Rewrite the lines from the one containing "Where should I" through the end of the records, inclusive, with "odometer value" changed to "mileage reading" and nothing else altered. Leave the pictures out of your answer.

start

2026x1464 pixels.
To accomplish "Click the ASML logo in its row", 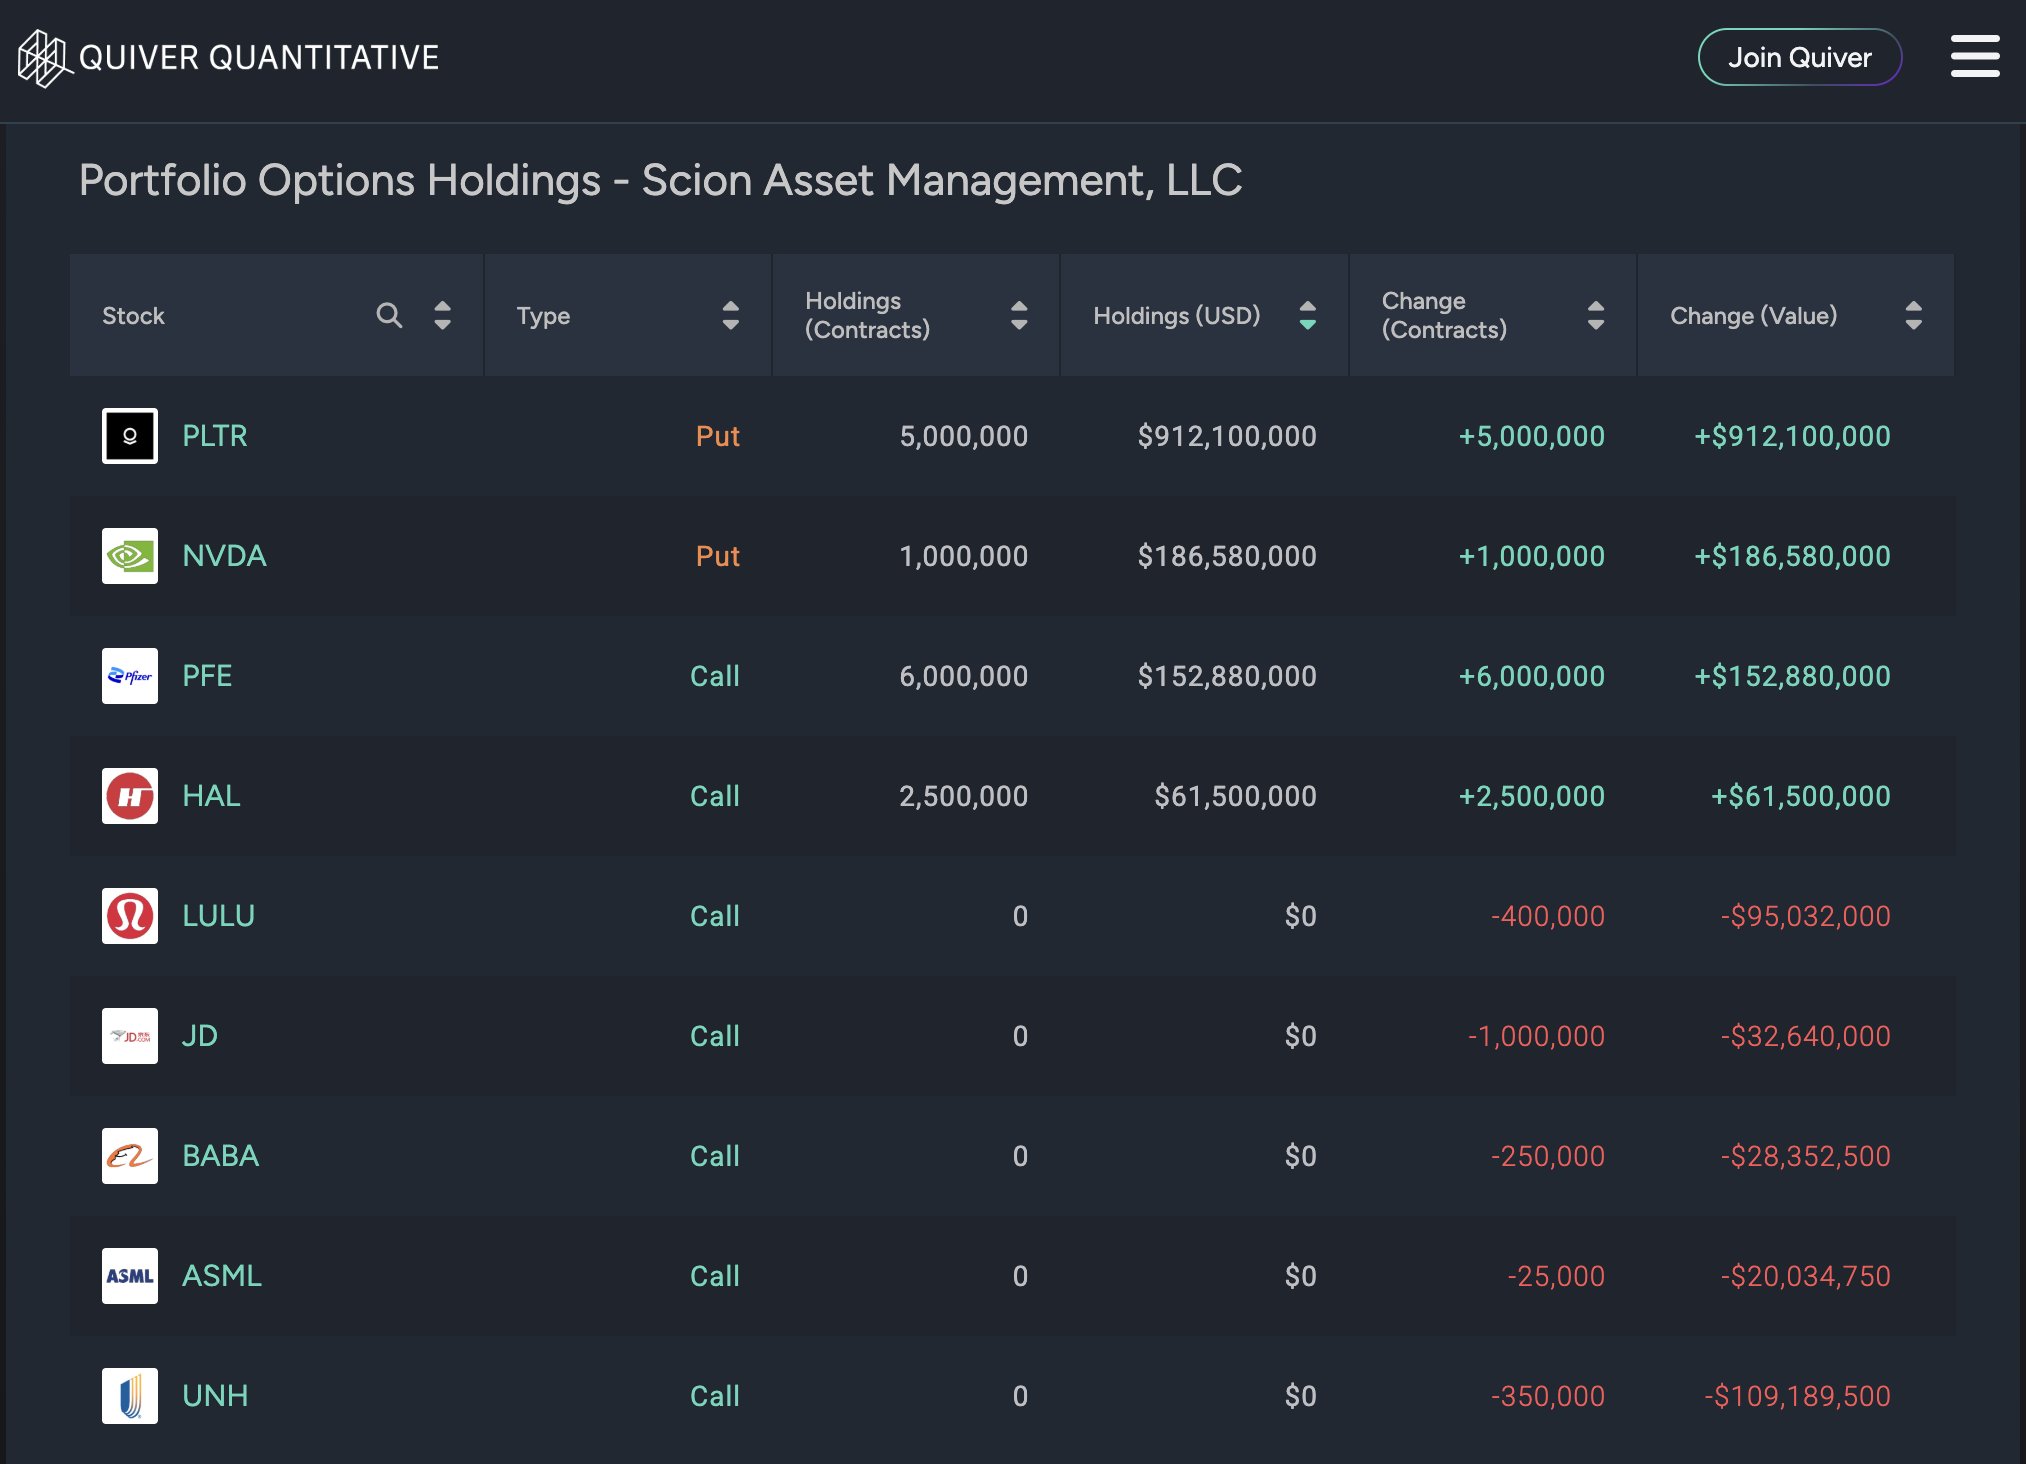I will pyautogui.click(x=129, y=1276).
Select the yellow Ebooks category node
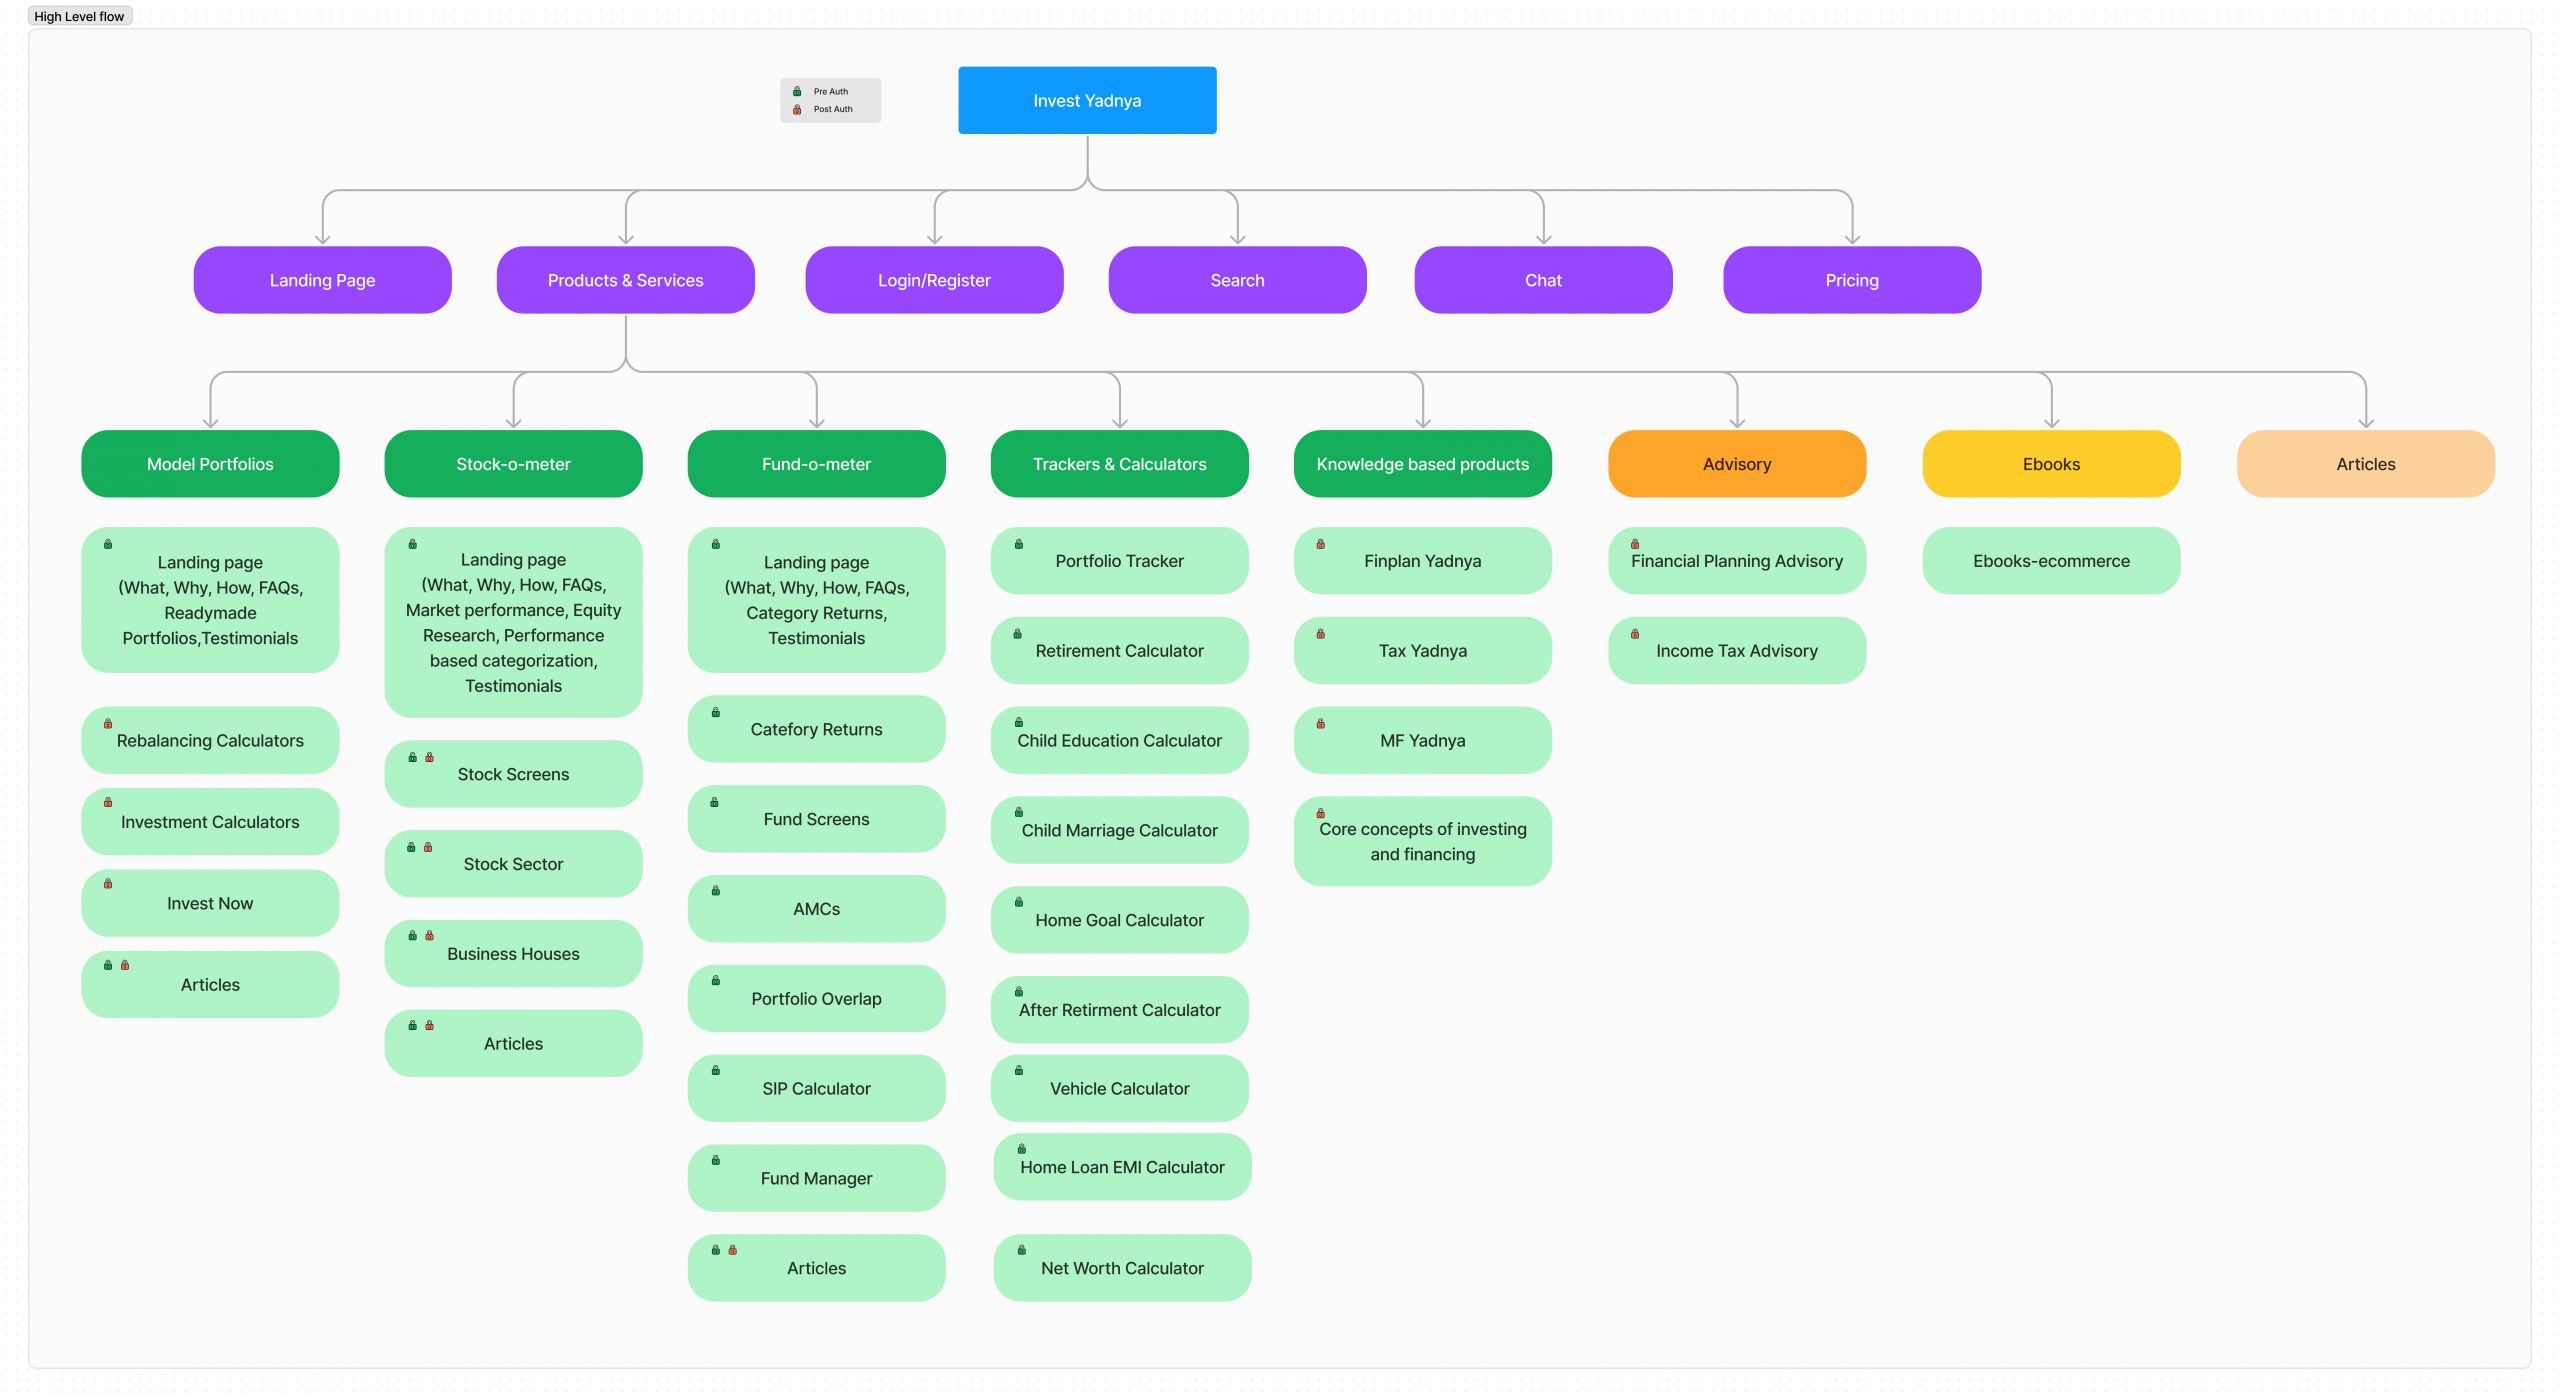The width and height of the screenshot is (2560, 1397). coord(2051,464)
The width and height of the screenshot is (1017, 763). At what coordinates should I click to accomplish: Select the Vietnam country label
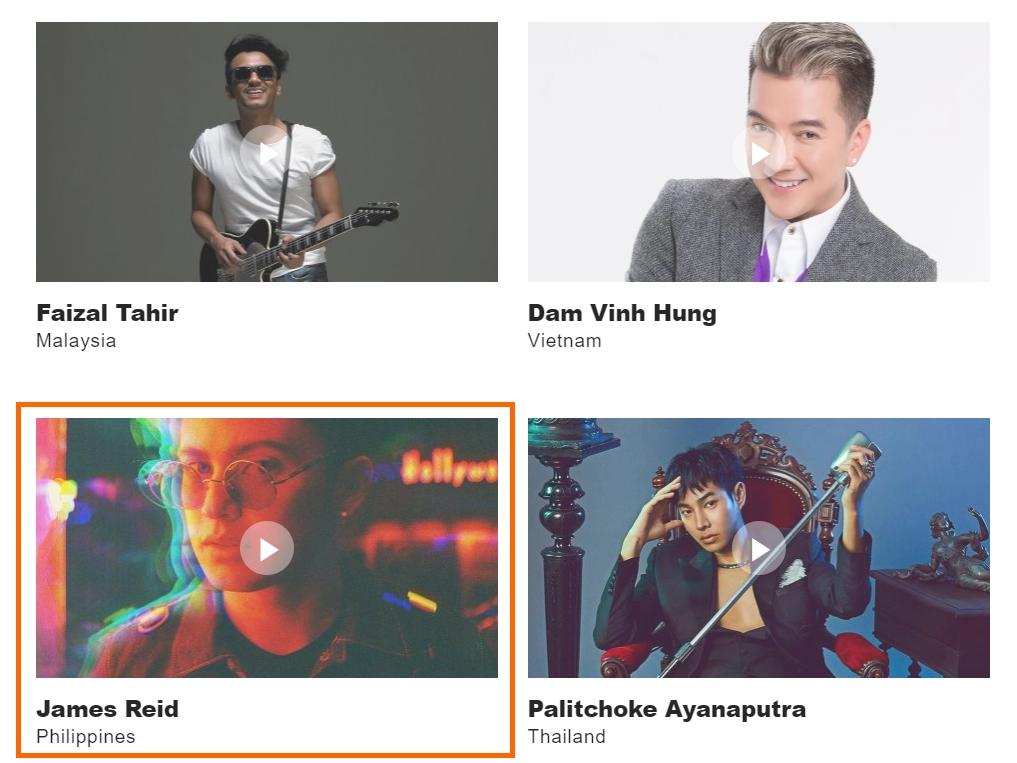click(x=564, y=341)
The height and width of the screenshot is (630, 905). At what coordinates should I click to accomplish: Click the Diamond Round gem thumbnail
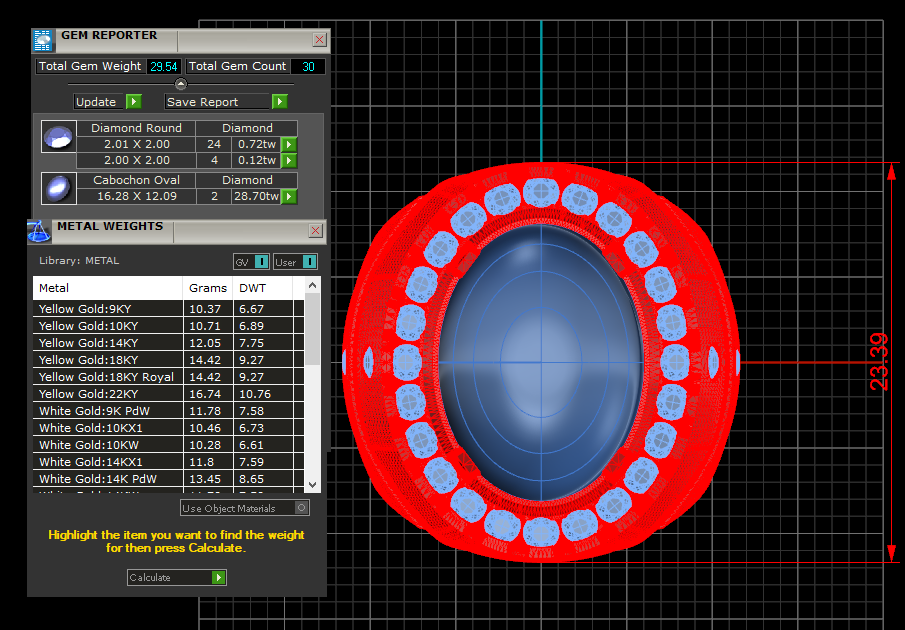58,137
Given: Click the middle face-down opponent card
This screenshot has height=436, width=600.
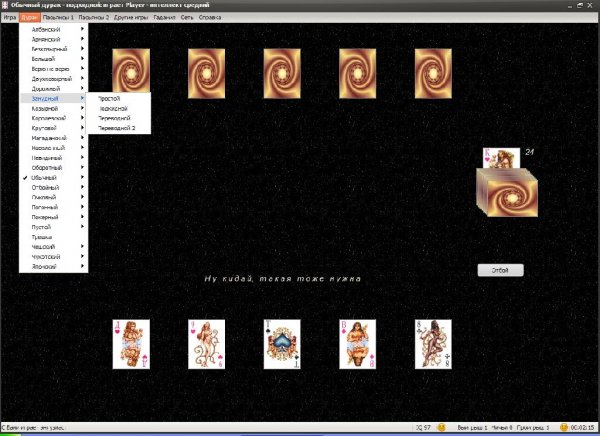Looking at the screenshot, I should [282, 73].
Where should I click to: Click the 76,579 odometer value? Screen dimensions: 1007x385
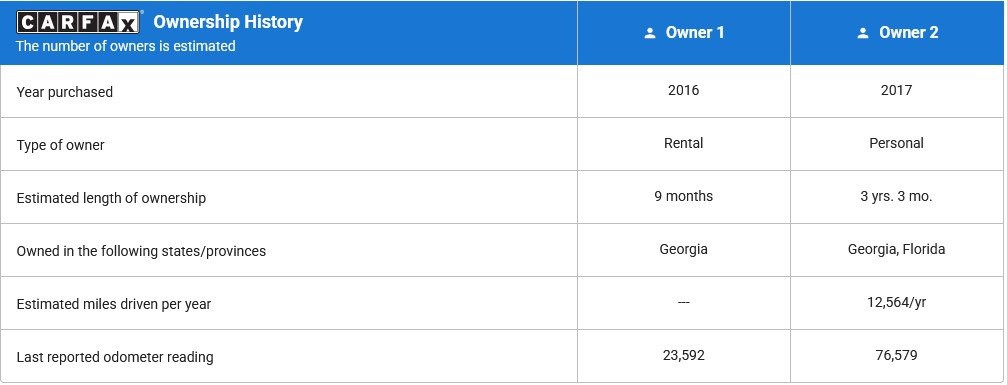[897, 355]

end

• **Final answer**
Where should I click to: Click the 76,579 mileage reading? Screen dimensions: 1007x385
[897, 355]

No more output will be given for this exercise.